眼を閉じて、このまま少し休もうかと思ったその時、急に辺りが静寂に包まれた。
「――…?」
木々のざわめきも、動物が鳴く声もしない。変だ、と顔を上げるとミレニアが厳しい表情になって上を見上げていた。
「ミレニア…?」
「……囲まれたわ」
「は?」
サーザンにはミレニアの言わんとしていることが分からない。何に囲まれたのか、とサーザンは問おうとしたがその暇はなかった。

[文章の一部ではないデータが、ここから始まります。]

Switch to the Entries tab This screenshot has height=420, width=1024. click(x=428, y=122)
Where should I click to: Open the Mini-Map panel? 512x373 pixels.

突然、褐色の衣を身に纏った者が次々と降って来たのだ。
「な、何――!?」
一方的な展開にサーザンはうろたえる事しか出来ない。次の瞬間、褐色の人影が何かを呟いた――その途端、サーザンの四肢が動かなくなった。
「――っ!?」
「わぁ!?」
いや、サーザンだけではない。アーヤンも、ミレニアも身動きが取れなくなっていた。何事かとサーザンはミレニアに視線を向けた。ミレニアは悔しそうな表情で、褐色の人影に悪態をついた。
「風縛なんて、やってくれるじゃない …!」
存在に気付いただけに、まんまと魔法に捕らわれてしまった事が悔しくて仕方ない。
どうする事も出来ない状況にミレニアが歯噛みした。
風縛――風の魔法の一種で動きを封じる手段である。一旦捕らわれてしまうと、別の魔法で風を破壊する事でしか逃れる事が出来ない。この状況で、風縛を破る魔法を使う事はミレニアには出来なかった。
「一体、何がどうなって――…」
状況が読めずにサーザンは慌てた。けれど、ミレニアは落ち着いたもので、威嚇するような視線を褐色の人影へと向けていた。
「…風縛ってことは、命を取る気はないって事?」
ミレニアの挑発に、褐色の人影が初めて口を開いた。重い、地に這うような声で呟く。
「女子ばかりなら、殺すこともあるまい…」
その返答を耳にし、ミレニアはやはりという表情をした。それでも状況のわからないサーザンは困りきって視線をアーヤンに向けた。
「…アーヤン、どうなってるの?」
「…どうなってるのかは、アーヤンにもわからないけど……」
まえにもあったんだ、とアーヤンは続けた。だから、多分彼らが何であるのかはわかる。
「あのひとたち、たぶん『さんぞく』さんだよ」
「――…!?」
サーザンは眼を瞠った。山賊、という言葉は聞いた事がある。
確か、山に暮らし旅人や近隣の村から強奪を繰り返す者たちのことを指してそう言うはずだ。
ということは、つまり。
「あたしたち、山賊に襲われたの――?」
サーザンは信じられない思いで褐色の男たちを眺めた。先程答えた男が冷たい眼差しをこちらへと向けていた――…。